Monday, March 03, 2008

5 miles

I'm in Jacksonville, Florida this week, staying at a hotel located in the heart of downtown. I read in the dining guide in my room about a highly rated Thai restaurant and decided to go there for dinner. According to my map it was about 5 miles Northwest of downtown, so I set out in the car. I ended up in the scariest neighborhood I've ever encountered. No sign of the Thai restaurant, but ramshackle houses, feral dogs and cats, roving packs of young men, heaps of garbage and broken furniture on the sidewalks. More than once I came upon police cars huddled together in the middle of the street. I almost expected to turn a corner and see the film crew for COPS. I saw no one who looked like me and I felt conspicuous. A little voice in the back of my head said, "Just keep driving."

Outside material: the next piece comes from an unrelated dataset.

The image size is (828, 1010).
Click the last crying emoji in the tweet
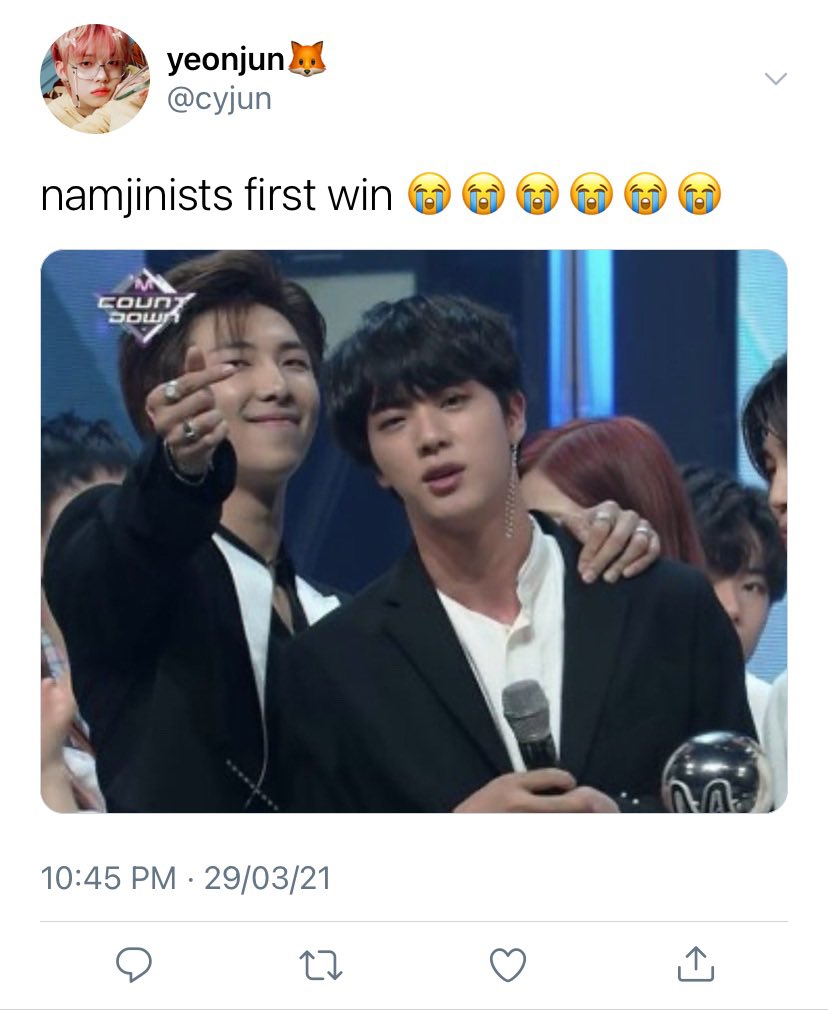click(x=699, y=193)
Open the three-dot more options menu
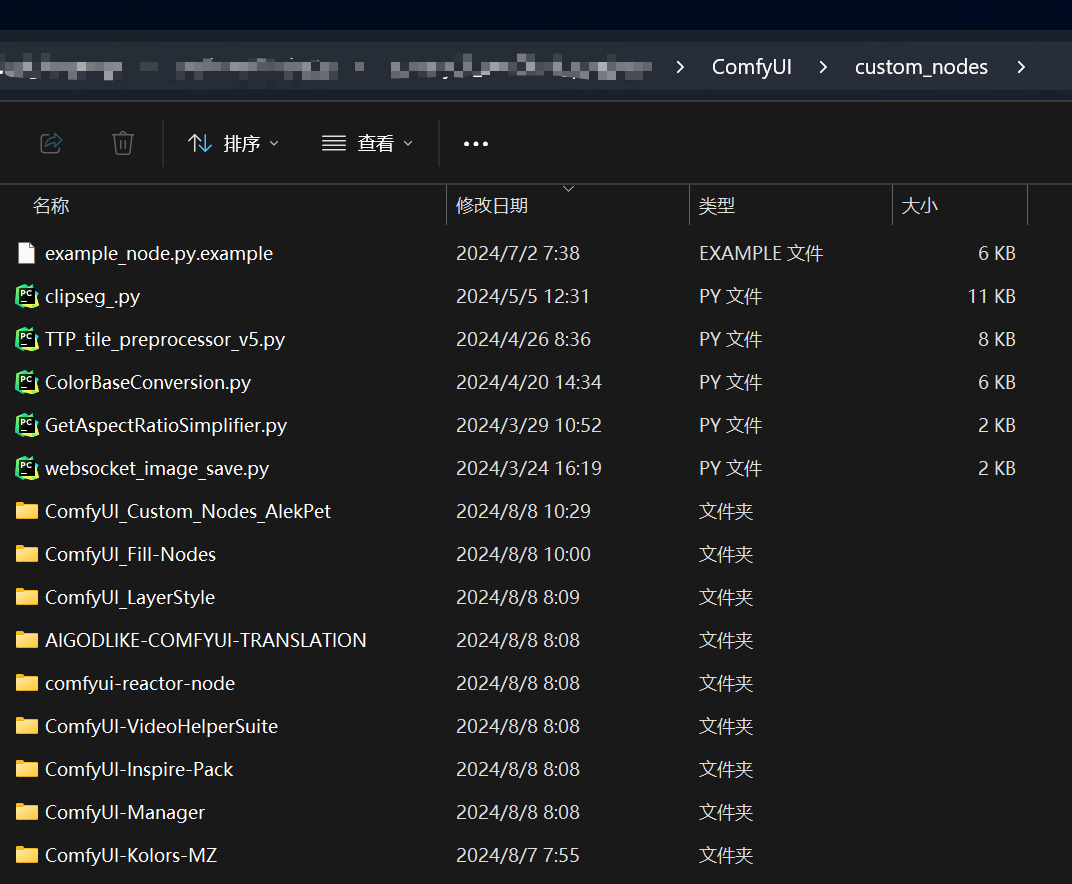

I never did find the Thai place and so decided instead to head to a part of Jacksonville that I know has restaurants. It was about 5 miles South of downtown, across the river. This neighborhood was comprised of large brick homes with immaculately landscaped lawns and shiny cars in the driveways. Couples walked dogs, women jogged alone in the twilight and a small crowd clustered around a Starbucks. Everyone looked like me. I felt utterly comfortable.

I wish I understood why going 5 miles in either direction in an American city can lead one to such vastly different worlds. Why is this neighborhood black and that one white? Why does this one reek of hopelessness and desperation while that one oozes satisfaction and success? Why would I be afraid to get out of the car in this neighborhood but could walk down the sidewalk in complete confidence in that one? I wondered what the history is behind these two neighborhoods. Why did the poor black population concentrate here and the wealthy white population concentrate there? And is there anything that could bring them together?

And why was I so relieved to be across the river?